Scan the entries for lines with the word "Clooper", then copy those lines.

-- SUPPLIED INFORMATION follows --

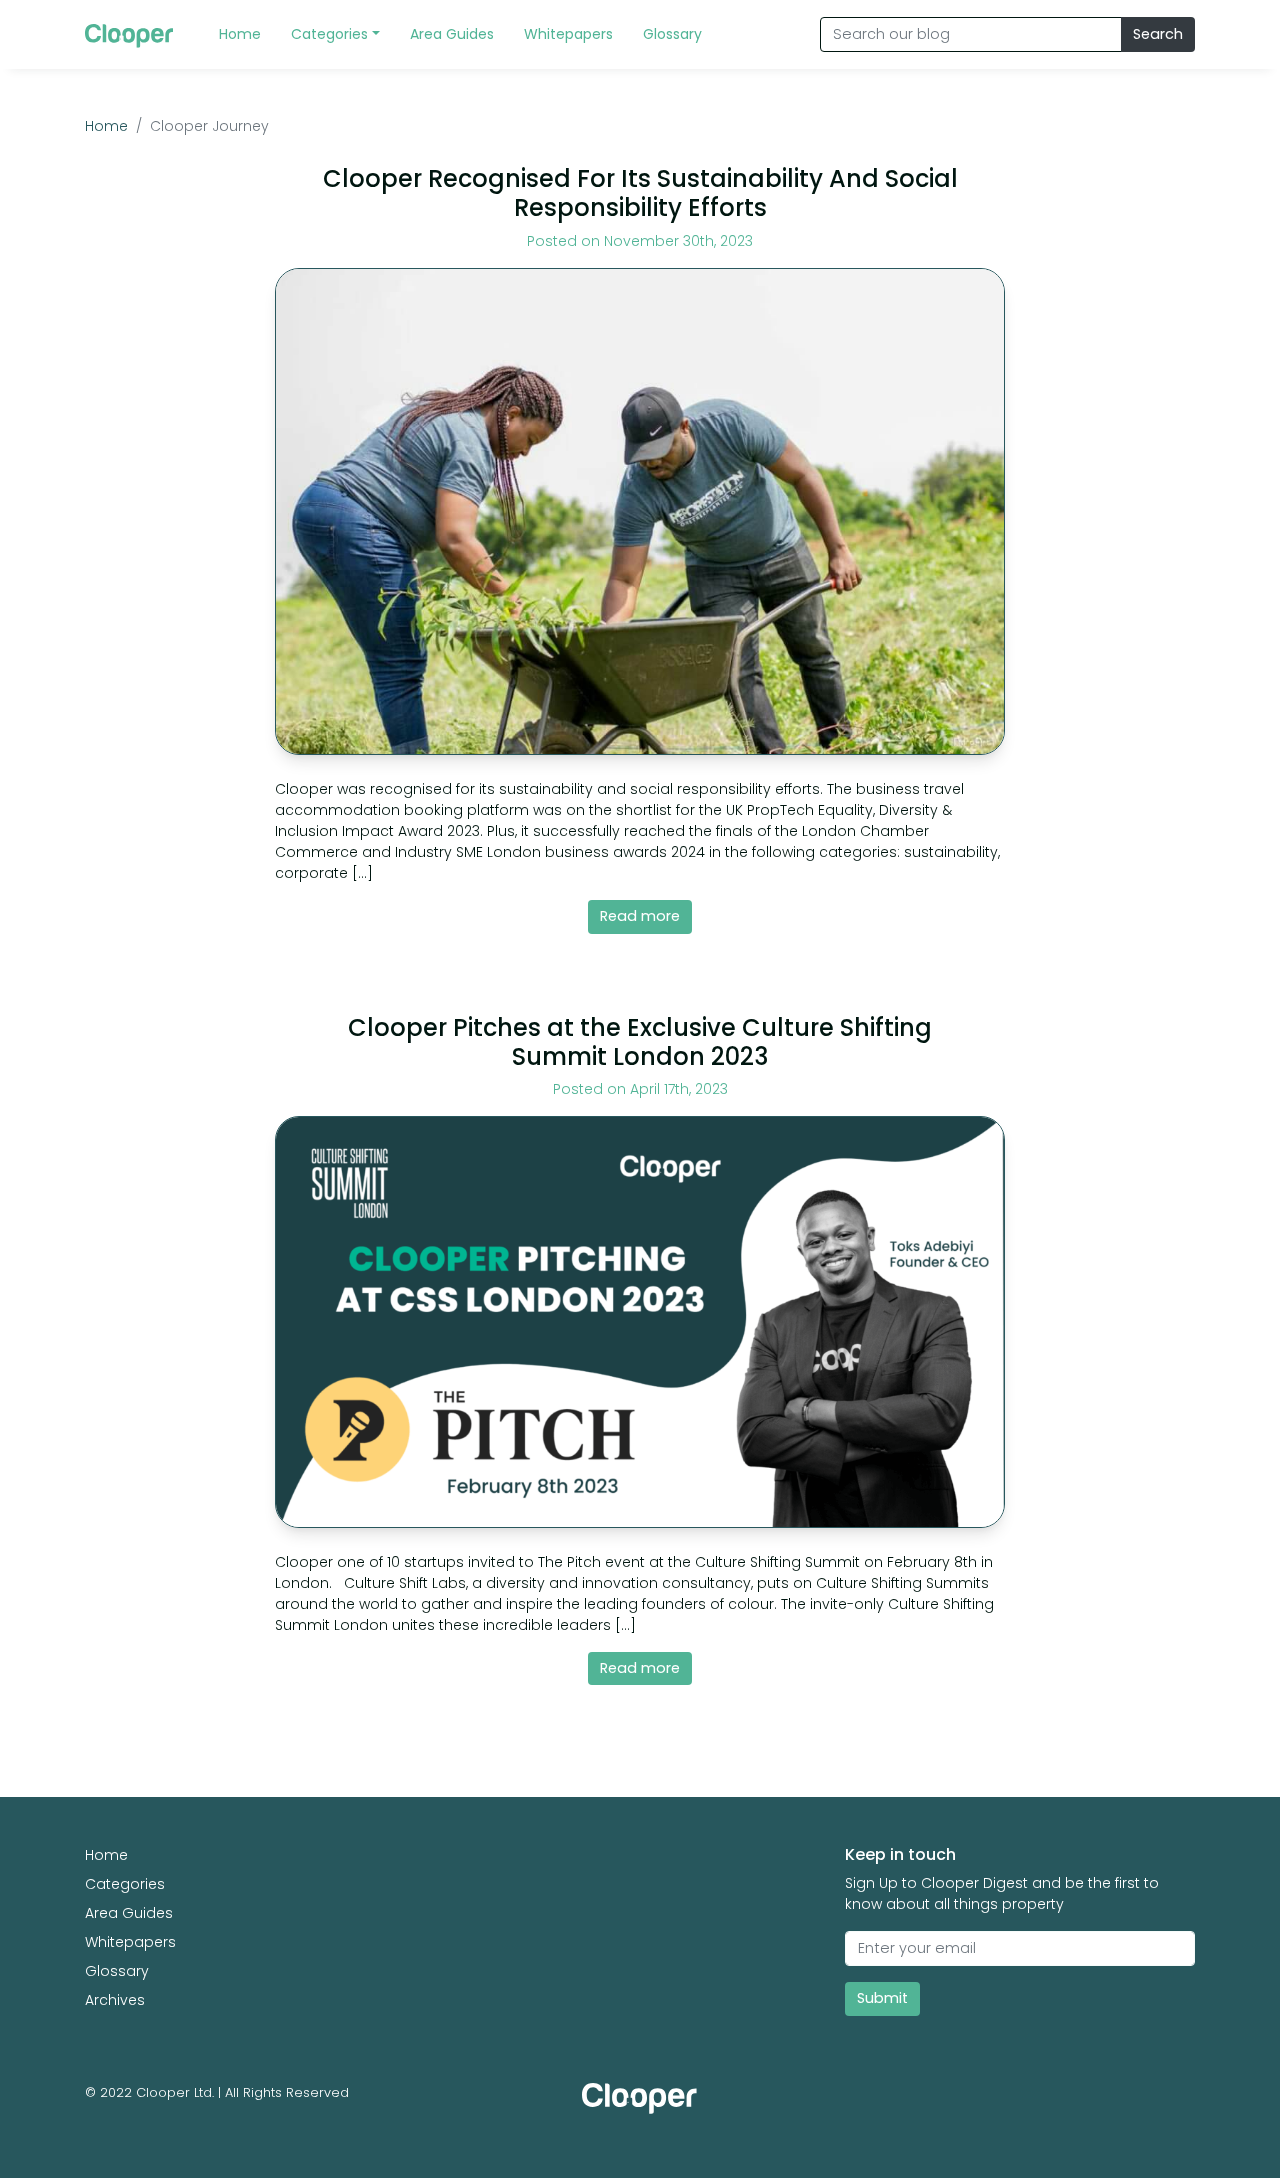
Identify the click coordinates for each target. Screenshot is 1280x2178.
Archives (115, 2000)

-- SUPPLIED INFORMATION concluded --
-- SUPPLIED INFORMATION follows --

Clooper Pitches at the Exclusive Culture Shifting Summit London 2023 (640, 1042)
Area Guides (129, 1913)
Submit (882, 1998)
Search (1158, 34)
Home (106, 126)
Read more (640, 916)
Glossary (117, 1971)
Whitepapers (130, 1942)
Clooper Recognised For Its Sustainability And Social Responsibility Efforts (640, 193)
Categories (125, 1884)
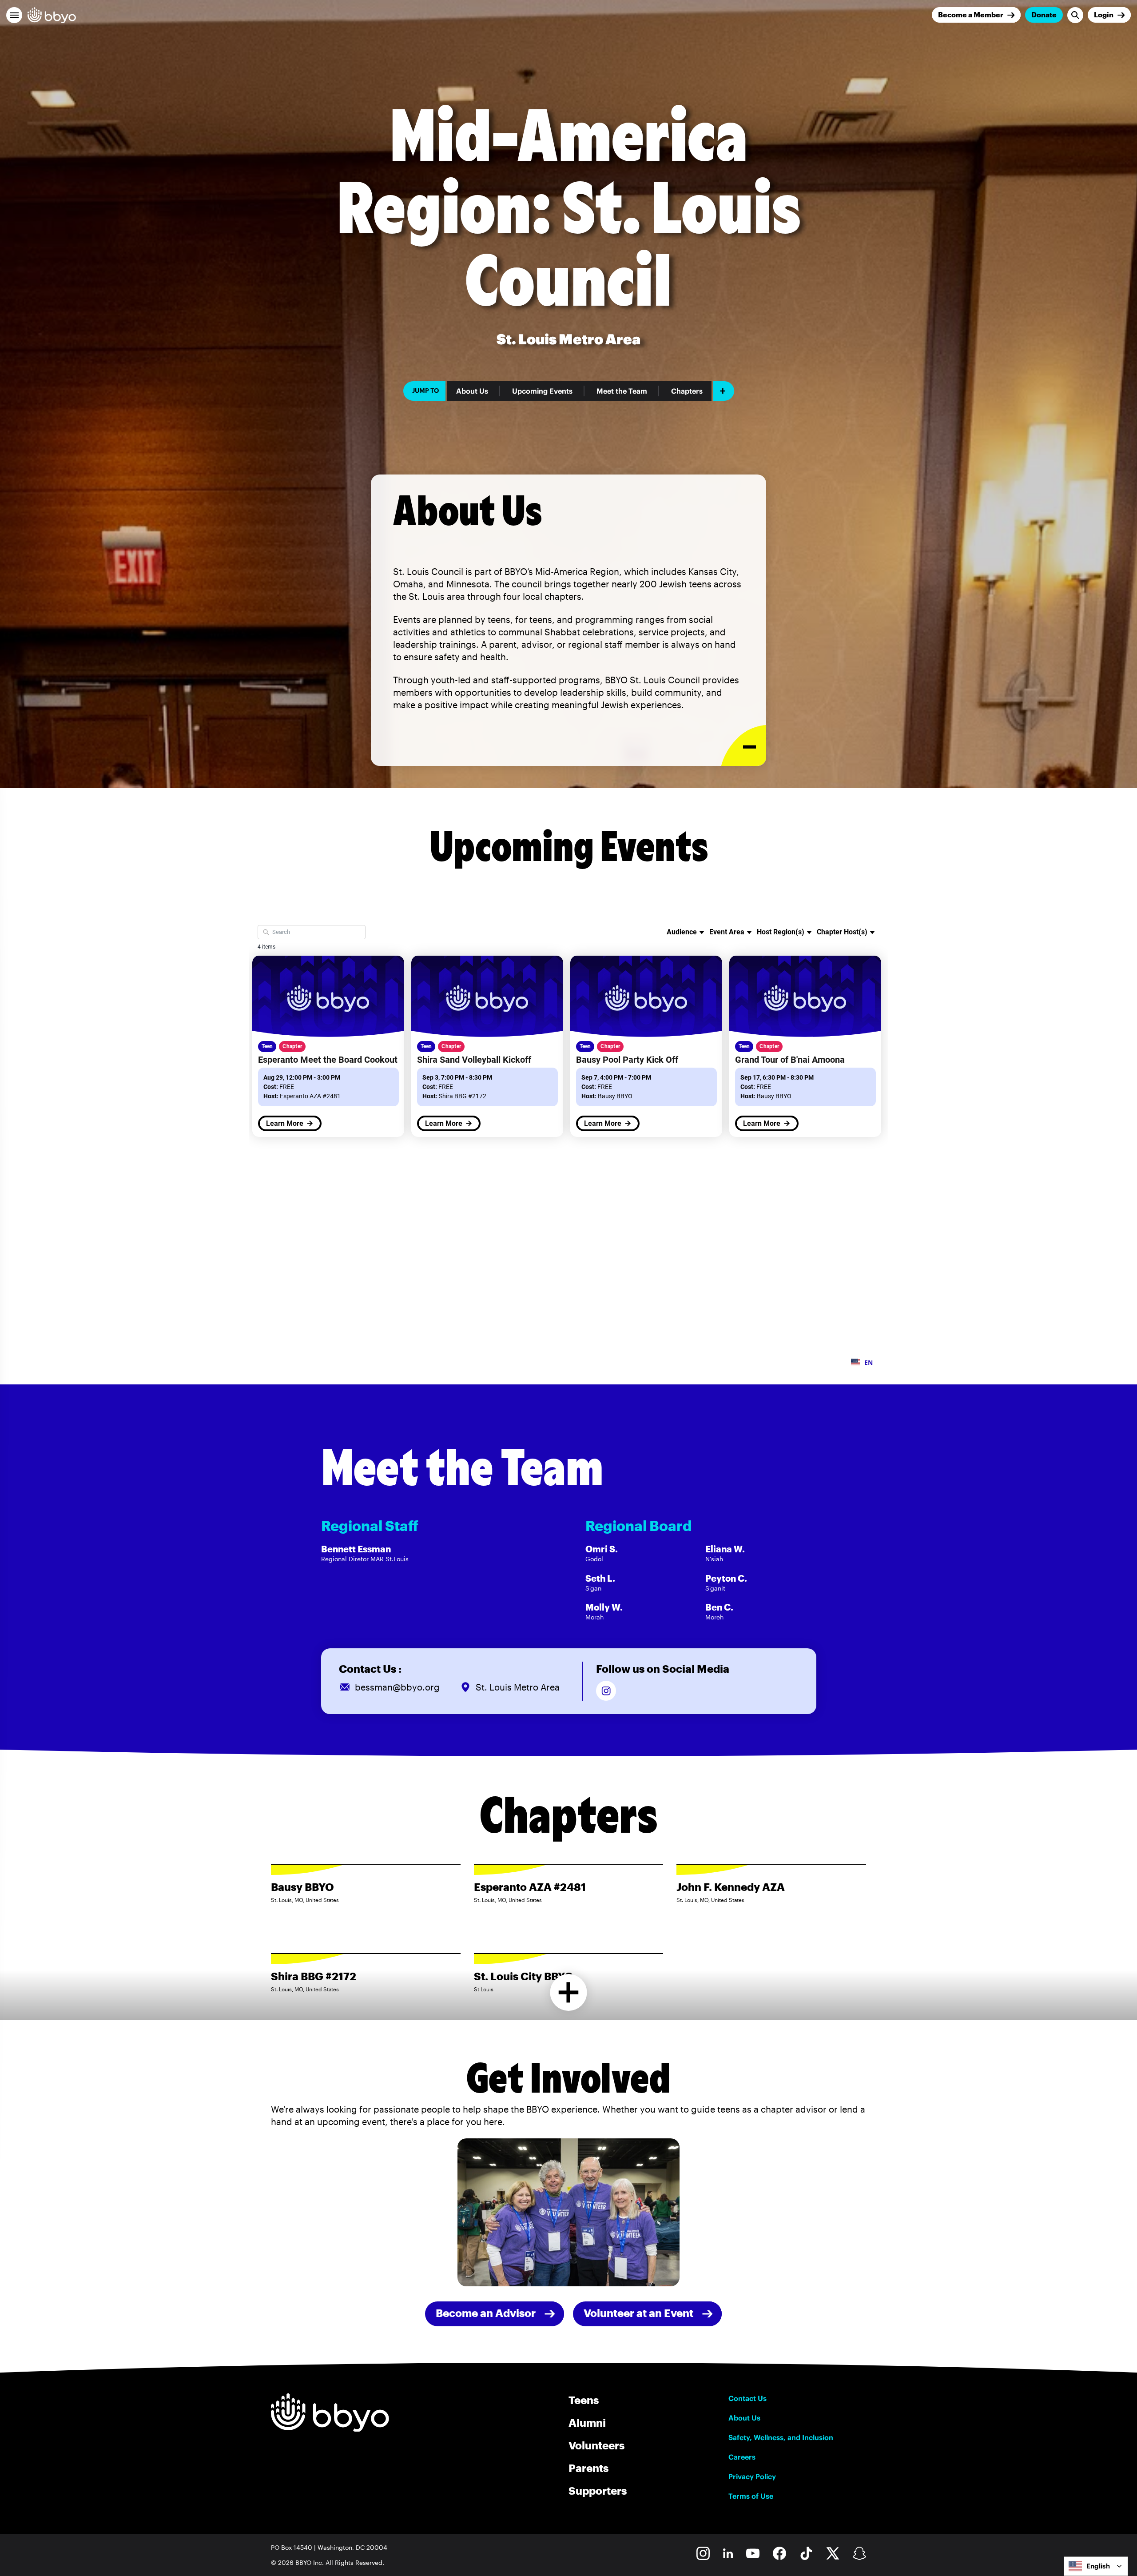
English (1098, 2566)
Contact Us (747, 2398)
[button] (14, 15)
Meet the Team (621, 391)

-- SUPPLIED INFORMATION concluded --

**SOLUTION TO THE PROBLEM:**
Clooper Pitches at the Exclusive Culture Shifting Summit London 2023 (640, 1042)
Clooper Recognised For Its Sustainability And Social Responsibility Efforts (640, 193)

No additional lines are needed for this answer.